◆ What is required
Going down the listing below, print exactly each line from the one with "Click the padlock icon in address bar" up to and including the one with "Task: Create a new codelist with New button", and skip the rest.

• • • •

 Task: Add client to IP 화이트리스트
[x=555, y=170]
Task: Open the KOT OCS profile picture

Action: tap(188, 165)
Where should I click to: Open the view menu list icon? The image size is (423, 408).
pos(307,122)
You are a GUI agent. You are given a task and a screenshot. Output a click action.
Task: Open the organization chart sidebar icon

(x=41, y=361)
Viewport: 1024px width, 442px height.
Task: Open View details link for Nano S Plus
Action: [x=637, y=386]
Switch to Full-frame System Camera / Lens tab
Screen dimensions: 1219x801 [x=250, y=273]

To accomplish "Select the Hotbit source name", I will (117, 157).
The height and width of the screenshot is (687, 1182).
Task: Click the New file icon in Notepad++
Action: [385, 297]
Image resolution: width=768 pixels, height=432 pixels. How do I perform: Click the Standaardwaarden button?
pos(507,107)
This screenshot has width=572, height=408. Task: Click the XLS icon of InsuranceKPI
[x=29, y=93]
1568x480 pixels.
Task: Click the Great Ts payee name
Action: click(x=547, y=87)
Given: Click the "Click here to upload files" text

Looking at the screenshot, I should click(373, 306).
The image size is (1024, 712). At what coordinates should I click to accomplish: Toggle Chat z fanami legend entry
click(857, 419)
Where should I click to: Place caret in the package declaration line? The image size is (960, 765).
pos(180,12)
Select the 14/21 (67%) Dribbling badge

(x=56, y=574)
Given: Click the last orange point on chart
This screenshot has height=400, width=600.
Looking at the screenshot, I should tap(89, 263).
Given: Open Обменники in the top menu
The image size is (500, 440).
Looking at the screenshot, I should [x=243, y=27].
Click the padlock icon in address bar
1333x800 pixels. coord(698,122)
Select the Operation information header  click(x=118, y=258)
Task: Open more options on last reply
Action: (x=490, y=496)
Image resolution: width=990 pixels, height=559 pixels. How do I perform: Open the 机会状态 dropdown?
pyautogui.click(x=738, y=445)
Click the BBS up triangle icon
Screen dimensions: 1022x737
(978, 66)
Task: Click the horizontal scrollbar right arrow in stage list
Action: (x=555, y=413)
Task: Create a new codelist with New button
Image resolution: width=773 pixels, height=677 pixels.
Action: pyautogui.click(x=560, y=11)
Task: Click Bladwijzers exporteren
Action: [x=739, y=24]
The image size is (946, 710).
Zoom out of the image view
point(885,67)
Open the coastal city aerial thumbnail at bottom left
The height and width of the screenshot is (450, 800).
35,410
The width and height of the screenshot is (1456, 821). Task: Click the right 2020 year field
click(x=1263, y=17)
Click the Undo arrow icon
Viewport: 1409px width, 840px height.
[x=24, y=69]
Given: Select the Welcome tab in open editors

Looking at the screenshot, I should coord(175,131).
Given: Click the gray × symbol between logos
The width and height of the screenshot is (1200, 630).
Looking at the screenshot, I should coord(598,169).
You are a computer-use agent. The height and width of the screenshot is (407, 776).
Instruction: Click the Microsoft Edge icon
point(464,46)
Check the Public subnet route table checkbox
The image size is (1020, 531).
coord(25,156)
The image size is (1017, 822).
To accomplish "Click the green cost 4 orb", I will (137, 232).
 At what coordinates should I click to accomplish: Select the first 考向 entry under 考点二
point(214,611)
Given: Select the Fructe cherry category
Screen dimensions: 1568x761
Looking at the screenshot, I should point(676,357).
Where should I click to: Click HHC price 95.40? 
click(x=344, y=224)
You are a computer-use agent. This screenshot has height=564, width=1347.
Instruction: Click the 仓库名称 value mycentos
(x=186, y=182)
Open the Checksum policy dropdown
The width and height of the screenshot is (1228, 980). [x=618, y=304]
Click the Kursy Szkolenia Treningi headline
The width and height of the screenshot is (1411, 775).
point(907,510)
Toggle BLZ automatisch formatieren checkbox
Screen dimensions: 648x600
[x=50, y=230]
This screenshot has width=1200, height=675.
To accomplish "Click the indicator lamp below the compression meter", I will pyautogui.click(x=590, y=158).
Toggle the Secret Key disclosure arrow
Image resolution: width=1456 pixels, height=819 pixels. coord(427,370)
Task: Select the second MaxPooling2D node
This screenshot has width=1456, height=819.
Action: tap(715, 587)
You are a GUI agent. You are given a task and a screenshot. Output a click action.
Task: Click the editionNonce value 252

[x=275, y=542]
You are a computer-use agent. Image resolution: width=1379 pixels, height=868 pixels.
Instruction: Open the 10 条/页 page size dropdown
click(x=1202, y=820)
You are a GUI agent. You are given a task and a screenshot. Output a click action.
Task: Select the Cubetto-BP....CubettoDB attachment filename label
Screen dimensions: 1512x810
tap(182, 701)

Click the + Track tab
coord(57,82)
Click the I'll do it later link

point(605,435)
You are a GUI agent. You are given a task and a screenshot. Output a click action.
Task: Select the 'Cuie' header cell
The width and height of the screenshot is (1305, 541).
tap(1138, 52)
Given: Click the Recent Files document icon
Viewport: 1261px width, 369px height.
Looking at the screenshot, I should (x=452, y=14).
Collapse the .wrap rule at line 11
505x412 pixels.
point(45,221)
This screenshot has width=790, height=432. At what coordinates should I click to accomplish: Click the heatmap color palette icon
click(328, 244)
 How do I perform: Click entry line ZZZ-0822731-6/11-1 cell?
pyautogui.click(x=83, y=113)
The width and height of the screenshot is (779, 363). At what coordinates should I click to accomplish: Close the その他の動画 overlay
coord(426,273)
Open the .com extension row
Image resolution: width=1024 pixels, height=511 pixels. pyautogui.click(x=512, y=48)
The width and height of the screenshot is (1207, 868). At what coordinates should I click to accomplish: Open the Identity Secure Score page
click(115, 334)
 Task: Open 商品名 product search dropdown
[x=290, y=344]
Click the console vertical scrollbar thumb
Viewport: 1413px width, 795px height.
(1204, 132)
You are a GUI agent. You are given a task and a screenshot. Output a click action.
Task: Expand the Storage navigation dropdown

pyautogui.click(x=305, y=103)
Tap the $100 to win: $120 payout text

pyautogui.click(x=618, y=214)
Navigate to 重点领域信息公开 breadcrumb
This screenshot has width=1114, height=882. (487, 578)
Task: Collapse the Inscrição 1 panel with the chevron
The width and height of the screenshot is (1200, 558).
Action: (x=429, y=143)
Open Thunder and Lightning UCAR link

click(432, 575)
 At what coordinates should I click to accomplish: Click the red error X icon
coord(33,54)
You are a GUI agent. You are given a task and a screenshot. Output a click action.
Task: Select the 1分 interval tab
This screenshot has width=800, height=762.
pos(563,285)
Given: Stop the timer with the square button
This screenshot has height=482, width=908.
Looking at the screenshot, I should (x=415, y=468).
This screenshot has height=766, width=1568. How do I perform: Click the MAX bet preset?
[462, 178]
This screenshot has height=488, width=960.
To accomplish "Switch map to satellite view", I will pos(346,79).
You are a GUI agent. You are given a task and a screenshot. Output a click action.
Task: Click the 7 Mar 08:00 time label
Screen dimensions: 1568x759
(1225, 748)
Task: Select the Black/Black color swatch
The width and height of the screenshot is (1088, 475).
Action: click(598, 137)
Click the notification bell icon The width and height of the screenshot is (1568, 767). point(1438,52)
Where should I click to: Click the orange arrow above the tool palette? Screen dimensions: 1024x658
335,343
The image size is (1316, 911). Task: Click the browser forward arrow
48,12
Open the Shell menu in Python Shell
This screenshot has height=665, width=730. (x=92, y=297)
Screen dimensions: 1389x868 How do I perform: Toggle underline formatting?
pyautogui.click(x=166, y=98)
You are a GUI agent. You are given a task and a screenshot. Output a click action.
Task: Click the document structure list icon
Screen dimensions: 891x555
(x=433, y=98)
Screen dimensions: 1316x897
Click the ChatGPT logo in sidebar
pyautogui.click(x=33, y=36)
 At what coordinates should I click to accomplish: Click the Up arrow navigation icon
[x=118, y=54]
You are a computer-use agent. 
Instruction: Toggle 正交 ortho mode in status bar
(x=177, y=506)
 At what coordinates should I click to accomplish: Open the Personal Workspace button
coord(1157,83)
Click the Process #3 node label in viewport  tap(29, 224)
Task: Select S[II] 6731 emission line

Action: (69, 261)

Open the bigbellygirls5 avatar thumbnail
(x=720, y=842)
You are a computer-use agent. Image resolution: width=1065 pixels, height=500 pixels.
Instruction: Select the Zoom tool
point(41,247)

• • • •

◆ Answer below
Click the padlock icon in address bar
1333x800 pixels. coord(698,122)
Select the Operation information header  click(x=118, y=258)
Task: Open more options on last reply
Action: (x=490, y=496)
Image resolution: width=990 pixels, height=559 pixels. How do I perform: Open the 机会状态 dropdown?
pyautogui.click(x=738, y=445)
Click the BBS up triangle icon
Screen dimensions: 1022x737
(978, 66)
Task: Click the horizontal scrollbar right arrow in stage list
Action: (x=555, y=413)
Task: Create a new codelist with New button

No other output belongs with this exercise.